X-ray-binary spectra in the lamp post model

TL;DR

This study models the X-ray spectra of black-hole binaries using a lamp post geometry, emphasizing the importance of angle-dependent local spectra and thermal emission in accurately reproducing observed features.

Contribution

It provides a comprehensive GR-based computation of the reprocessed spectrum, including the thermal bump, highlighting the significance of angle dependence and thermal emission effects.

Findings

Angle dependence of the local spectrum significantly affects the reprocessed spectrum.

High spin leads to high inner disk temperatures, influencing spectral features.

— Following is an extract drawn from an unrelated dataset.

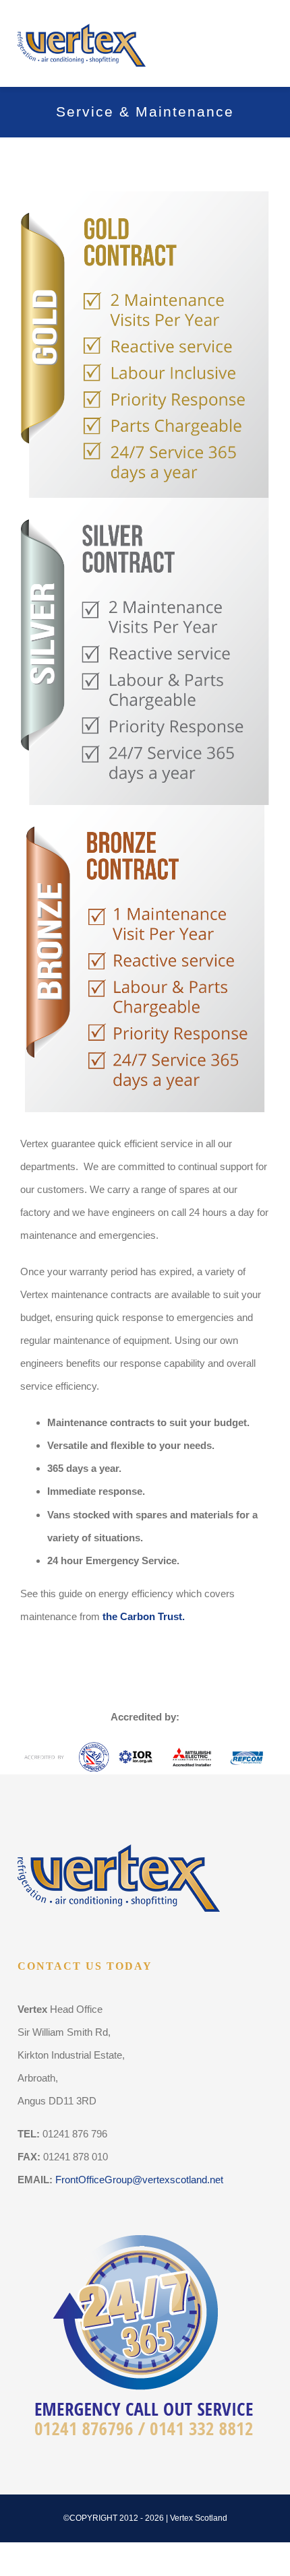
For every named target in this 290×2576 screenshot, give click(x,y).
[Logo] (82, 18)
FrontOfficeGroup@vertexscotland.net (139, 2179)
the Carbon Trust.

Thermal bump can alter the observed iron-line complex substantially.

Abstract

[Abridged] Context. The high-energy radiation from black-hole binaries may be due to the reprocessing of a lamp located on the black hole axis, emitting X-rays. The observed spectrum is made of 3 components: the direct spectrum; the thermal bump; and the reflected spectrum made of the Compton hump and the iron-line complex. Aims. We aim at computing accurately the complete reprocessed spectrum (thermal bump + reflected) of black-hole binaries over the entire X-ray band. We also determine the strength of the direct component. Our choice of parameters is adapted to a source showing an important thermal component. Methods. We compute in full GR the illumination of a thin disk by a lamp along the rotation axis. We use the ATM21 radiative transfer code to compute the spectrum emitted along the disk. We ray trace this local spectrum to determine the reprocessed spectrum as observed at infinity. We discuss the dependence of the local and ray-traced spectra on the emission angle and spin. Results. We show the importance of the angle dependence of the total disk specific intensity spectrum emitted by the illuminated atmosphere when the thermal disk emission if fully taken into account. High spin implies high temperature in the inner regions, so the emitted thermal disk spectrum covers the iron-line complex. As a result we locally observe absorption lines produced in the hot disk atmosphere. Absorption lines are narrow and disappear after ray tracing the local spectrum. Conclusions. Our results mainly highlight the importance of considering the angle dependence of the local spectrum when computing reprocessed spectra, as was already found in a recent study. The main new result of our work is to show the importance of computing the thermal bump of the spectrum, as this feature can change considerably the observed iron-line complex.